Future Gmail Option: Disable Auto-Adding Contacts

Google's video that introduces the new Gmail ads shows another option that's not yet available outside Google. In the near future you'll be able to disable a feature that's often useful and sometimes annoying: automatically creating contacts when you send a message.

At the moment, "email addresses are automatically added to your Contacts list each time you use the Reply, Reply to all, or Forward functions to send messages to addresses not previously stored in your Contacts list," according to Gmail's help center. Gmail also adds the email addresses used when you compose a message.

The new option will allow you to disable this feature, but Google's description is strange: "Create contacts (sets whether sending or receiving a message can create a new contact)." Right now, Gmail doesn't automatically create contacts when you receive new messages. You need to reply to the messages first.

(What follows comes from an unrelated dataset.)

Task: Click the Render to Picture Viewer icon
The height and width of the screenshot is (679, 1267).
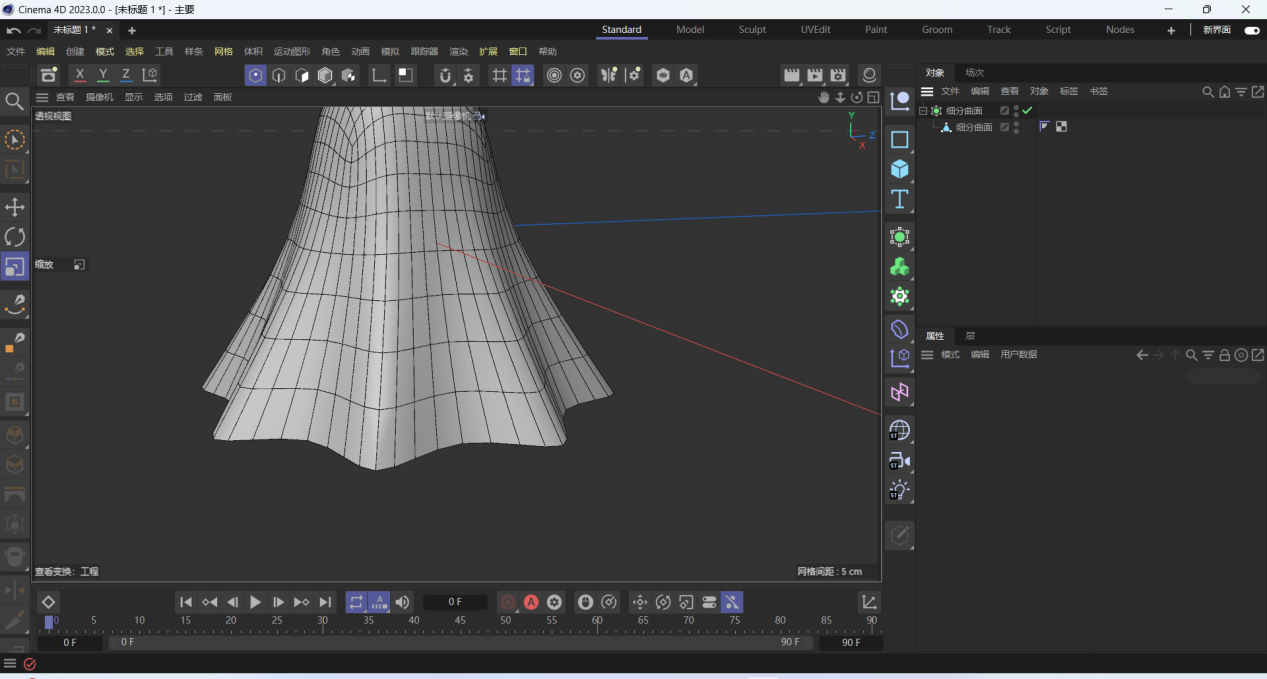Action: [815, 75]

Here's the video (you can fast forward to 1:14 min).


{ Thanks, François. }

Friday, December 17, 2010

Restore Google Contacts

One of the most annoying things about Google's contact manager is that it doesn't have a "trash" section. If you accidentally delete some of your contacts, it's impossible to retrieve them without a backup. This is a big problem if you use a buggy software that tries to sync your contacts, but manages to overwrite them.

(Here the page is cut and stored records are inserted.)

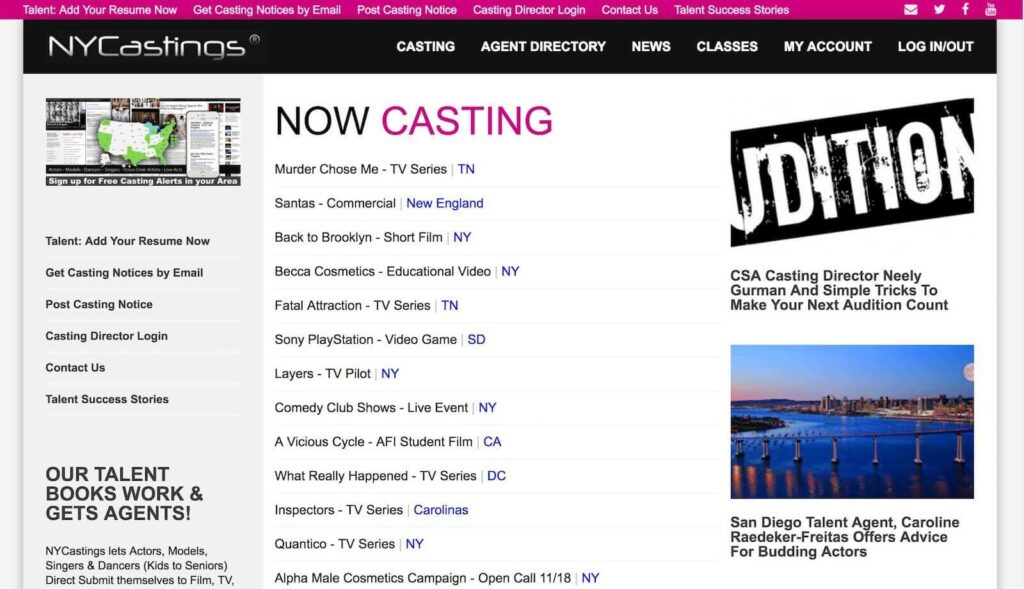This screenshot has width=1024, height=589.
Task: Click Casting Director Login in top pink bar
Action: pyautogui.click(x=529, y=10)
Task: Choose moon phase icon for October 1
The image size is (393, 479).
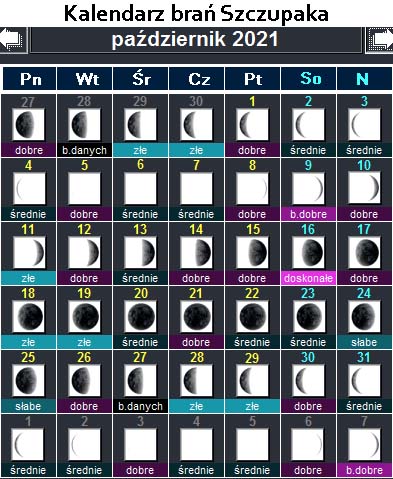Action: click(252, 124)
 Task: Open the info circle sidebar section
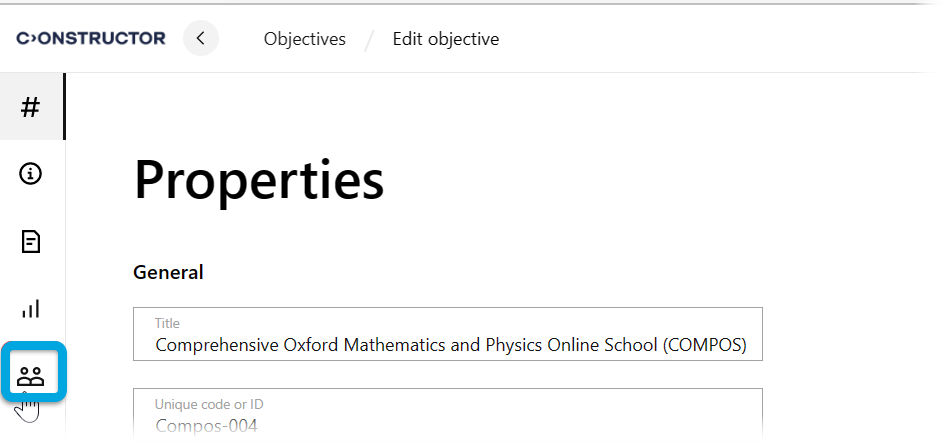[31, 174]
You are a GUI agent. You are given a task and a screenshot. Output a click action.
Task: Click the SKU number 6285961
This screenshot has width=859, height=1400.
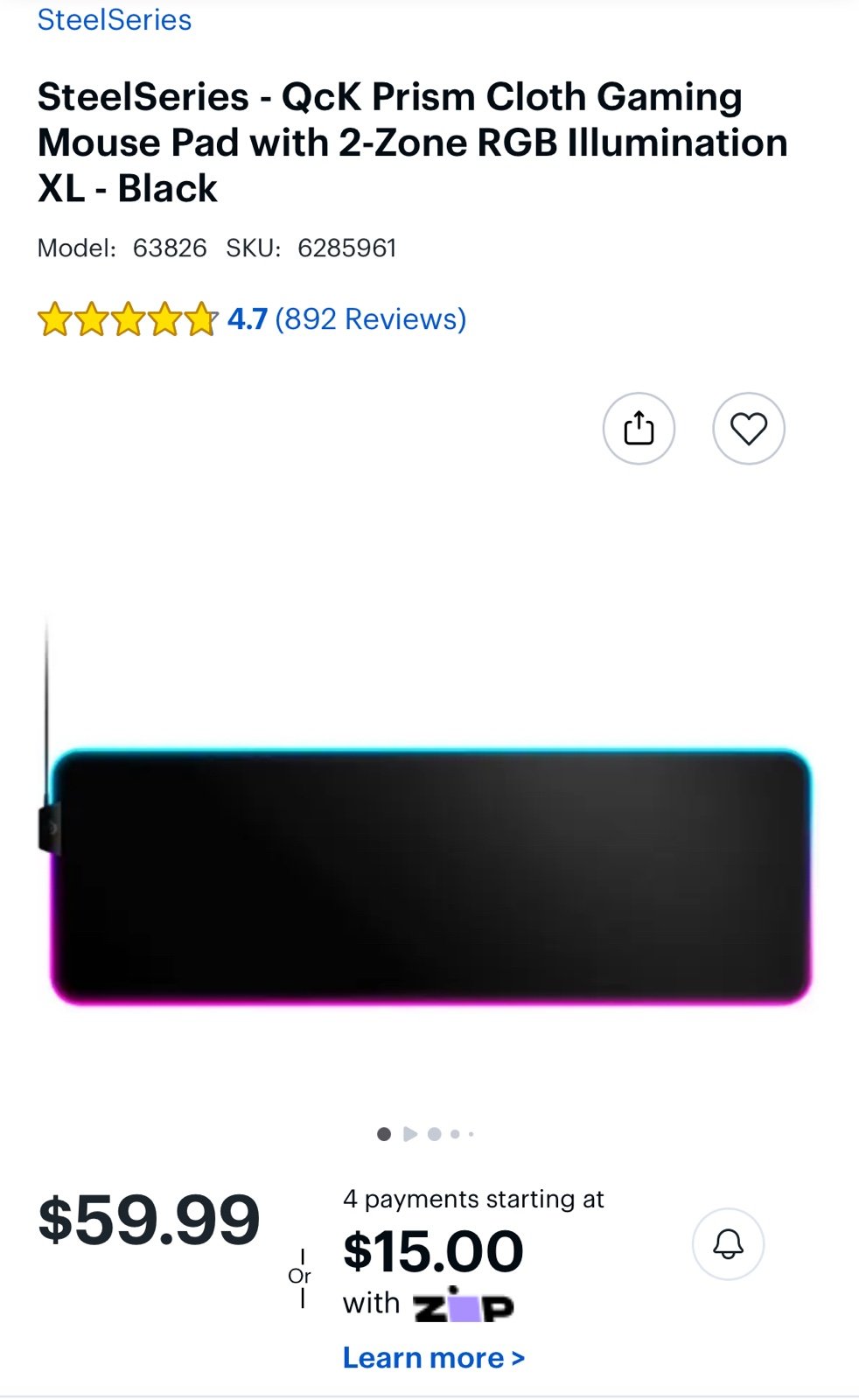click(x=347, y=248)
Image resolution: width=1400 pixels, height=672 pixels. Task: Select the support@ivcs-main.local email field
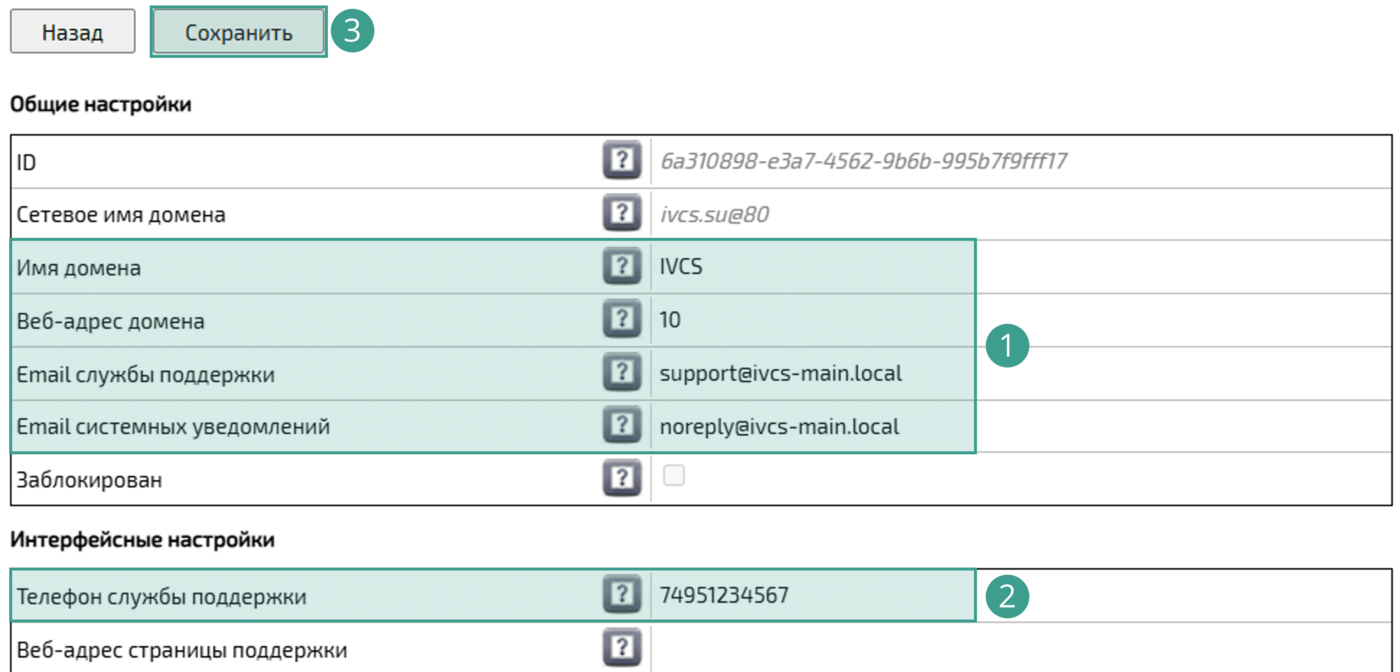pos(810,373)
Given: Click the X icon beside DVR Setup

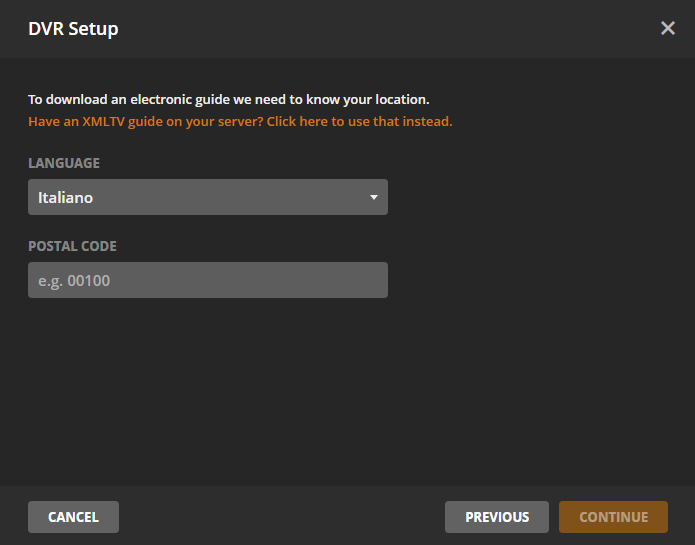Looking at the screenshot, I should click(668, 28).
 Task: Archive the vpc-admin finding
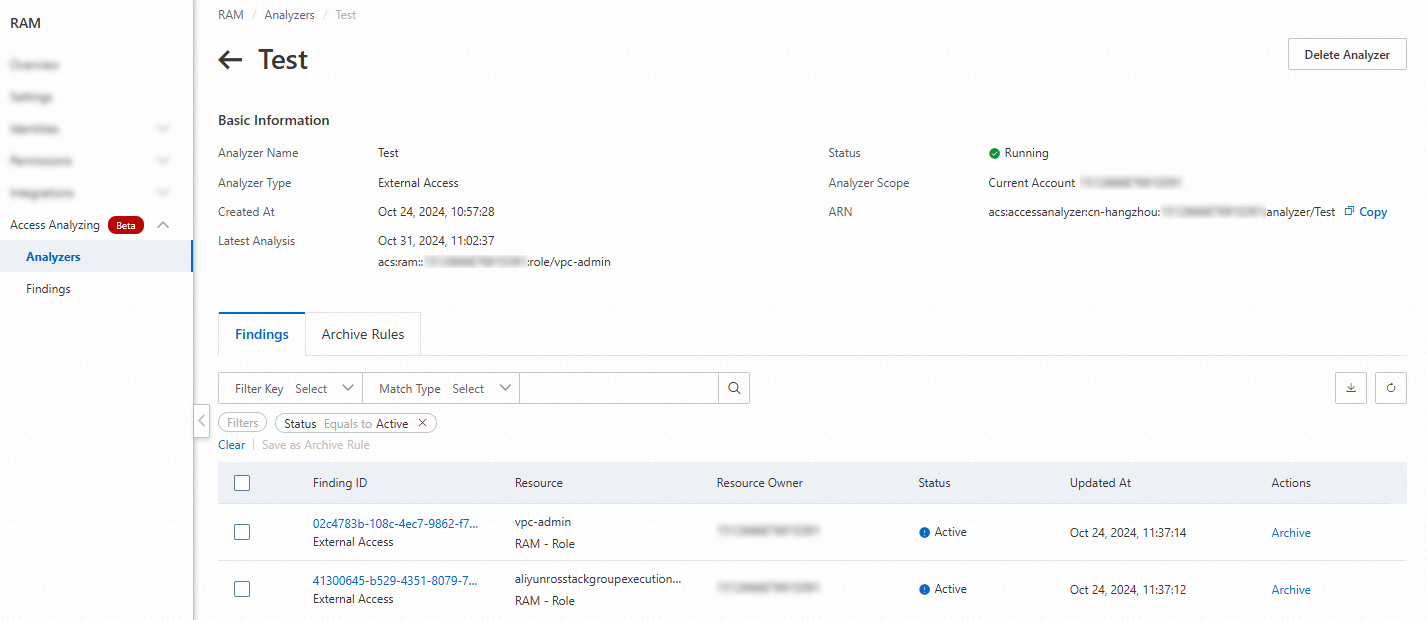click(1290, 532)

Google tried to address this issue by adding a new option that lets you restore your contacts. You'll find it if you visit Google's contact manager and click on the "More actions" button. "You can restore your contact list to the state it was in at any point within the past 30 days. This is a great way to recover deleted contacts, undo an import, or undo a merge," explains Google.

While this is a very useful feature, Google's implementation doesn't help users who don't remember when they made a mistake. Google should have listed the most recent changes and allowed users to pick one of the revisions, like in Google Docs.


{ via Gmail blog }

Tuesday, November 9, 2010

Google Promotes Data Portability by Adding Restrictions to the Contacts API

Google found a strange way to show to the world that Facebook is a walled garden that traps your data: by blocking Facebook's access to the Google Contacts API. A Google spokesperson said that "users often aren't aware that once they have imported their contacts into sites like Facebook they are effectively trapped. We hope that reciprocity will be an important step towards creating a world of true data liberation—and that this move will encourage other websites to allow users to automate the export of their contacts as well."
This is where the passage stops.